-------- DATA FOR ANALYSIS --------

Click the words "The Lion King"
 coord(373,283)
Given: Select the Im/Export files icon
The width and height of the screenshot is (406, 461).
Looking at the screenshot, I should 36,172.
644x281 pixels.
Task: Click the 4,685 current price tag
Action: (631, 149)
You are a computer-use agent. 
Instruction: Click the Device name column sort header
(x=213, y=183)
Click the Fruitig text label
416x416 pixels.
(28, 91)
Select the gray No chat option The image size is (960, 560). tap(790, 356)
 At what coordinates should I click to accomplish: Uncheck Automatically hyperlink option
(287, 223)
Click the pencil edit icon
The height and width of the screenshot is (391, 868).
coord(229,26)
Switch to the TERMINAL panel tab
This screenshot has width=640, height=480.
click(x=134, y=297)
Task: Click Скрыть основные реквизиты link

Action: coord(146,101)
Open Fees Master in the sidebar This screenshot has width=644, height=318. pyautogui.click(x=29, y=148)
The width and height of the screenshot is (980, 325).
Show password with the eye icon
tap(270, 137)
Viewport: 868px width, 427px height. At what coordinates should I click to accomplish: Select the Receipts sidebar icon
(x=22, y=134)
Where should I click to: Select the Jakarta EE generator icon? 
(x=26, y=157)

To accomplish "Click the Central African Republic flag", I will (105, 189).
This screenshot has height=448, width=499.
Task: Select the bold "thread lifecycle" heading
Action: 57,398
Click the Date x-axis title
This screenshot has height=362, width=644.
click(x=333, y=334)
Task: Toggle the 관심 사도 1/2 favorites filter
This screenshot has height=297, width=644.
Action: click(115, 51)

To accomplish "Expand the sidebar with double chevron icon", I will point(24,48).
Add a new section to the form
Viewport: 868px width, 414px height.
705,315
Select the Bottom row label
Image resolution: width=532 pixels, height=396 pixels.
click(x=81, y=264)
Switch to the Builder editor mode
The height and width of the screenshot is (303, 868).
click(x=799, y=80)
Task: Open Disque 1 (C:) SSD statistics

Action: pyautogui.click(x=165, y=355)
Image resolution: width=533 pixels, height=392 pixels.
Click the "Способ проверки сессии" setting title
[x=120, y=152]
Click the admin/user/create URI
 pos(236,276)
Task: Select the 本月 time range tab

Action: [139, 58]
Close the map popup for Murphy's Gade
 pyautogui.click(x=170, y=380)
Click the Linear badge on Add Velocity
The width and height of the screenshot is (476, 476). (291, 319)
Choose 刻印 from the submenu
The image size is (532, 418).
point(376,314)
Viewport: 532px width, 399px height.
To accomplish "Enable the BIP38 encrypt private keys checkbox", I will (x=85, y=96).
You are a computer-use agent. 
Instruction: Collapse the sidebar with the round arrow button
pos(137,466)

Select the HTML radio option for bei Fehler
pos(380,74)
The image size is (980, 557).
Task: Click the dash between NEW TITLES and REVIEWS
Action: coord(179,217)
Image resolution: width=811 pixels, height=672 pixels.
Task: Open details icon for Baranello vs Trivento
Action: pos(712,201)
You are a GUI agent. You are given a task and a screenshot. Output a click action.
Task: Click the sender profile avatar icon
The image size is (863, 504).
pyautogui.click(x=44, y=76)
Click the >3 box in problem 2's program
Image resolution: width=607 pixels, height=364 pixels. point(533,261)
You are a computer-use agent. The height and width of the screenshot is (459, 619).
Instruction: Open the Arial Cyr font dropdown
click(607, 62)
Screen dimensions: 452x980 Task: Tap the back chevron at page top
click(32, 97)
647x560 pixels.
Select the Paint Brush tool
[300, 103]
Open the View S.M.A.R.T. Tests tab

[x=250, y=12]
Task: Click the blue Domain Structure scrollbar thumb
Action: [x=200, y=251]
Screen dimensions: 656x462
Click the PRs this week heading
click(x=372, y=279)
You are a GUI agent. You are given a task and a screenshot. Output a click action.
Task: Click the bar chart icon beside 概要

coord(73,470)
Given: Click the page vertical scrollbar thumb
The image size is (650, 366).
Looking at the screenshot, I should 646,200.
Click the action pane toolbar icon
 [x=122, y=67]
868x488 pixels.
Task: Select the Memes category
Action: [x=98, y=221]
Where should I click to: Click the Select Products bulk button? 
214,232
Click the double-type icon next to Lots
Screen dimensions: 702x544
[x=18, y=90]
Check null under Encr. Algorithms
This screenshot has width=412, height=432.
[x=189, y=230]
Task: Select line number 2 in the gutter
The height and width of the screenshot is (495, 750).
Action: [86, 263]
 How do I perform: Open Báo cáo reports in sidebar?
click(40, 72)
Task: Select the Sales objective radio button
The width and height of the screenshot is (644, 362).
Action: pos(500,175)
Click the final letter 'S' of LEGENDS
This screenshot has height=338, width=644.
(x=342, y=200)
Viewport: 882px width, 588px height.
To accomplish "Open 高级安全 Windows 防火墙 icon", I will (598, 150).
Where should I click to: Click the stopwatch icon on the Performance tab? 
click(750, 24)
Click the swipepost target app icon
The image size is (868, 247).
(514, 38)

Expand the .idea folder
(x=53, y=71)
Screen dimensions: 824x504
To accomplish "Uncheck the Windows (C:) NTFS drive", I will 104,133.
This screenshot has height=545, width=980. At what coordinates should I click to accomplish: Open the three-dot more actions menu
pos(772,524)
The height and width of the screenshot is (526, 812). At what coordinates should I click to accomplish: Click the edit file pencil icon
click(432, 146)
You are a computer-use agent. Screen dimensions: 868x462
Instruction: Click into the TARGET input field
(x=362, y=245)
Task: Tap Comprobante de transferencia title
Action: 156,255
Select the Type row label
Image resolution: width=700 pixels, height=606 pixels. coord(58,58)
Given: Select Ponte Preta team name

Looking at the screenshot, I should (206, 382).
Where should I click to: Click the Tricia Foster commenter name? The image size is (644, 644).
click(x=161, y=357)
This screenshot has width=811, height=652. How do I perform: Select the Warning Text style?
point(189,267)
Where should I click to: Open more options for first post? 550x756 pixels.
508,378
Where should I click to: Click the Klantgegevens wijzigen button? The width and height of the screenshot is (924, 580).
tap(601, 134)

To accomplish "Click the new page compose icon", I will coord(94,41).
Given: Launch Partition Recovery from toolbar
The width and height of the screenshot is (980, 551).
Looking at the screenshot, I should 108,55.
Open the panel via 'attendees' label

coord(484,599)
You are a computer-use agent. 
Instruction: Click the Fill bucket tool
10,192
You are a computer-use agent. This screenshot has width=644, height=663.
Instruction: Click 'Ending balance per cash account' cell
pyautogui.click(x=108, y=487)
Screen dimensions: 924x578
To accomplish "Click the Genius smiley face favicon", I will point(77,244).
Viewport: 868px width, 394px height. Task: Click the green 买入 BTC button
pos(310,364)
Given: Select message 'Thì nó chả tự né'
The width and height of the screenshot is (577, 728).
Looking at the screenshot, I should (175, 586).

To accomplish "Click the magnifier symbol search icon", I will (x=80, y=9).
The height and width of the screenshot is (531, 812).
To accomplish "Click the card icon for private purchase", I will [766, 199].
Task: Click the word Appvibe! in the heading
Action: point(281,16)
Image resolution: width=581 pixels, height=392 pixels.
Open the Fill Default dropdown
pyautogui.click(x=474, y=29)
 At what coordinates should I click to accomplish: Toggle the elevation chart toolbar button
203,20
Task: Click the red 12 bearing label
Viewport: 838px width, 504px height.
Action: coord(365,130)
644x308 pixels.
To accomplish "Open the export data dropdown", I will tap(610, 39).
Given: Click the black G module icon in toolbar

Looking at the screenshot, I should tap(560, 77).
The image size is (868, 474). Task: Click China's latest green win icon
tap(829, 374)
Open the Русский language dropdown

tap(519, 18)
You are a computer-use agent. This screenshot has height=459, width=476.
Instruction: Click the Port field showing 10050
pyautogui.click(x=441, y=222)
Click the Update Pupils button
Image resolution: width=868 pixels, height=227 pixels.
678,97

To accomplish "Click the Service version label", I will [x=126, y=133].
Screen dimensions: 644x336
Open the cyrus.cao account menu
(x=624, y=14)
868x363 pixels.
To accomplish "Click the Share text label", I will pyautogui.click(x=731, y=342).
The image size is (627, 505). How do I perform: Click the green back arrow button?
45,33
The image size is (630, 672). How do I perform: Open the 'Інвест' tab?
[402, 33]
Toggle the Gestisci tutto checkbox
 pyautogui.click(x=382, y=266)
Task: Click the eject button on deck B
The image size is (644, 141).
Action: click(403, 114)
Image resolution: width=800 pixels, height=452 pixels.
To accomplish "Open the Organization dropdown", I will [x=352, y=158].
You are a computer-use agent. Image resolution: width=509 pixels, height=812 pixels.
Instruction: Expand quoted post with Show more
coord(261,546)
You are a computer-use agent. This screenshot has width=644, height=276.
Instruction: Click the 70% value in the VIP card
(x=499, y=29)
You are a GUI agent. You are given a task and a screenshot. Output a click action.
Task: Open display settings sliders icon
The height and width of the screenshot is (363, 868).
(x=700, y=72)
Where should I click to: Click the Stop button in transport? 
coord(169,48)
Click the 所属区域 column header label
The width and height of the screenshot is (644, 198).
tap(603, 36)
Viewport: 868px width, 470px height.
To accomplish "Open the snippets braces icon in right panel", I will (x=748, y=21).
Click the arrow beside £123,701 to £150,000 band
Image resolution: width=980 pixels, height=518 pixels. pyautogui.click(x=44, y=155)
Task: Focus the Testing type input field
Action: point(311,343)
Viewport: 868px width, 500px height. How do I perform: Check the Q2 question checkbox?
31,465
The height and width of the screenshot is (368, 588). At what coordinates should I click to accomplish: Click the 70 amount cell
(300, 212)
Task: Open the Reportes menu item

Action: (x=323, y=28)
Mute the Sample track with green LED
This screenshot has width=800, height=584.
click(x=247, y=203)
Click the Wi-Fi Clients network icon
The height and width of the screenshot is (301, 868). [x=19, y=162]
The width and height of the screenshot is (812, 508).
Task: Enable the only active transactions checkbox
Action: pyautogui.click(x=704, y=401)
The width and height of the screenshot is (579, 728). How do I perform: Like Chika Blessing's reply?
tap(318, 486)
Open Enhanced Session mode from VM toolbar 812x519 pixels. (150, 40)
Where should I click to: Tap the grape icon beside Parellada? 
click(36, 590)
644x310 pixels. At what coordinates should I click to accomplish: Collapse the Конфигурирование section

--------

TASK TO COMPLETE:
Only the lines containing "mode" are needed; copy each of them from the data.

SOLUTION TO THE EXERCISE:
Switch to the Builder editor mode
Open Enhanced Session mode from VM toolbar 812x519 pixels. (150, 40)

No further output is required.